Je me repose. Je m’alanguis. Je laisse faire le temps. Je pense aux anges qui papillonnent aux alentours, attendant le bon moment pour emporter leur part. Je pense aux parfums qui s’évanouissent parce qu’ils n’ont pas la force de s’accrocher, aux arômes qui s’effacent quand on oublie d’y penser fort, aux accidents de la vie qui font les belles histoires, aux années qu’on prépare et qu’on ne verra pas. J’ai 115 ans, je m’arrête là même si la vie commence. Je suis ainsi, je suis entier grâce aux morceaux des autres, je suis le même ou presque que ceux qui viennent d’avant, je suis le souvenir d’une tradition qui s’applique à durer.

J’ai 115 ans, je suis dans ma bouteille. Mes années-tierçons ont préparé ma vie. Je suis prêt aujourd’hui à m’ouvrir. Je suis un Louis, je suis un roi, je suis un bijou d’ambre précieux, je suis un soupçon de magie sur les lèvres d’une femme, dont on s’empare avec gourmandise.

Approchez-vous doucement. Laissez venir à vous mes deux cents notes mêlées. Cherchez dans vos mémoires, attrapez un arôme puis laissez le filer. Trouvez la fleur, le fruit, le confit, le fumé. Laissez-vous entraîner par le suc d’un jasmin qui vous embarque ailleurs. Hésitez à admettre les fruits exotiques, ananas et passion sont pourtant bien dans l’air. Un souvenir de pâte de coing se fraye un chemin en secret. Safran et poivre de Sichuan titillent un peu l’ensemble. On s’attendrait presque à voir surgir le piquant d’une mellanosporum à peine sortie de terre tant on sent s’enchaîner les parfums si précieux. Une touche de réglisse, un soupçon de vanille, il vous reste 191 arômes à trouver.

115 ans à attendre, il est temps de goûter.

Je me laisse dévêtir par les palais en émoi. Touches après touches jusqu’à cette explosion qui affole les chairs. Frémissement, frisson, pâmoison. Je m’enroule tel un cordon fou autour des colonnes vertébrales pour remuer en vous des extases oubliées. Laissez-vous emporter par le feu léger de mes 115 ans, laissez-vous envahir par la richesse de mes parfums, laissez-vous faire.
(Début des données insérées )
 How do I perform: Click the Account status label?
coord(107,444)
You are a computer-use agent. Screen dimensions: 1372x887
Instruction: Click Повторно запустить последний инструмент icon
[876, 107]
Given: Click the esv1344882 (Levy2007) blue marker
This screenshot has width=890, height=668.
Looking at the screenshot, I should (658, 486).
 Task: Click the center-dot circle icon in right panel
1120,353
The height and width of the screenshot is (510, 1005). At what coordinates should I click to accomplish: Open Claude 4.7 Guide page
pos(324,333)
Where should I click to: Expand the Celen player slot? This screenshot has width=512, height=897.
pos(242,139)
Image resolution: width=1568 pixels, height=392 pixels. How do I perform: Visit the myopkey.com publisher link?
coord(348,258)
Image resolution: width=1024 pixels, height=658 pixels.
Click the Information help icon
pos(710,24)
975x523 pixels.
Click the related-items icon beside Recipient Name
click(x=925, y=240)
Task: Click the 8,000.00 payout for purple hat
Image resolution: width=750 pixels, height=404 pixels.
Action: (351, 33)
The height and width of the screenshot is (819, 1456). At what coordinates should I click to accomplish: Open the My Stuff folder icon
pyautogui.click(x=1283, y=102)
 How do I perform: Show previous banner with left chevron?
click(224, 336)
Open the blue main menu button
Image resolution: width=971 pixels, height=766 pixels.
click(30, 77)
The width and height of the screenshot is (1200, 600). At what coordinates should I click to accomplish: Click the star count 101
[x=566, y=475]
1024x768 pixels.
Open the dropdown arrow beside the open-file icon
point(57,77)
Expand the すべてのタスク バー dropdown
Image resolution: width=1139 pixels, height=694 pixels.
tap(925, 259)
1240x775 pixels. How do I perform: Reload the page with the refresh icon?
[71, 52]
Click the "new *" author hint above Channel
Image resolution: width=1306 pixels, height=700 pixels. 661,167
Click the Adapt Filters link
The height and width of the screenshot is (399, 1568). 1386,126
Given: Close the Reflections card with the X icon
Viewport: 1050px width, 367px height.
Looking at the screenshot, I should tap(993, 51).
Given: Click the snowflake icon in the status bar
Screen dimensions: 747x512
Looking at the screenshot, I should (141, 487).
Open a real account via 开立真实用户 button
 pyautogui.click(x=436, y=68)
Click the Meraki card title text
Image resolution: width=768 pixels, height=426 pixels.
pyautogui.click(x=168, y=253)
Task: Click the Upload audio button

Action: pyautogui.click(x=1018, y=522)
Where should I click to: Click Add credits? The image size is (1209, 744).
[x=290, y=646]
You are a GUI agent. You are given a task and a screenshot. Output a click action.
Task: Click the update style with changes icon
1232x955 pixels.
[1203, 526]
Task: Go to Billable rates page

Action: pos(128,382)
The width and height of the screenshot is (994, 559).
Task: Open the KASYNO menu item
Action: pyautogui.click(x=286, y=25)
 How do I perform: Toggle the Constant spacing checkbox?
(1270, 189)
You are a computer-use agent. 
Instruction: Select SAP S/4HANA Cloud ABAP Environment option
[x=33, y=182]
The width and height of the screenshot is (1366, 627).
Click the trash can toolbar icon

Ce n’est pas une valse, c’est une danse libre où chaque nouveau mouvement est une nouvelle surprise. Je vous ai fait tourner, le cœur à la chamade, les yeux perdus dans la pénombre de ma cave de mariage, je ne vous quitte plus. Je suis là, toujours là, encore présent dans un verre vide. Là, bien là, en vous pour longtemps.

J’ai 115 ans et je resterai quelque part dans vos mémoires même après que je ne sois plus. Vous m’emporterez comme une seconde d’éternité. Vous reviendrez peut-être pour d’autres découvertes mais la première fois aura toujours l’éclat de la révélation. Vous ignoriez tout de moi. Il était temps de se rencontrer.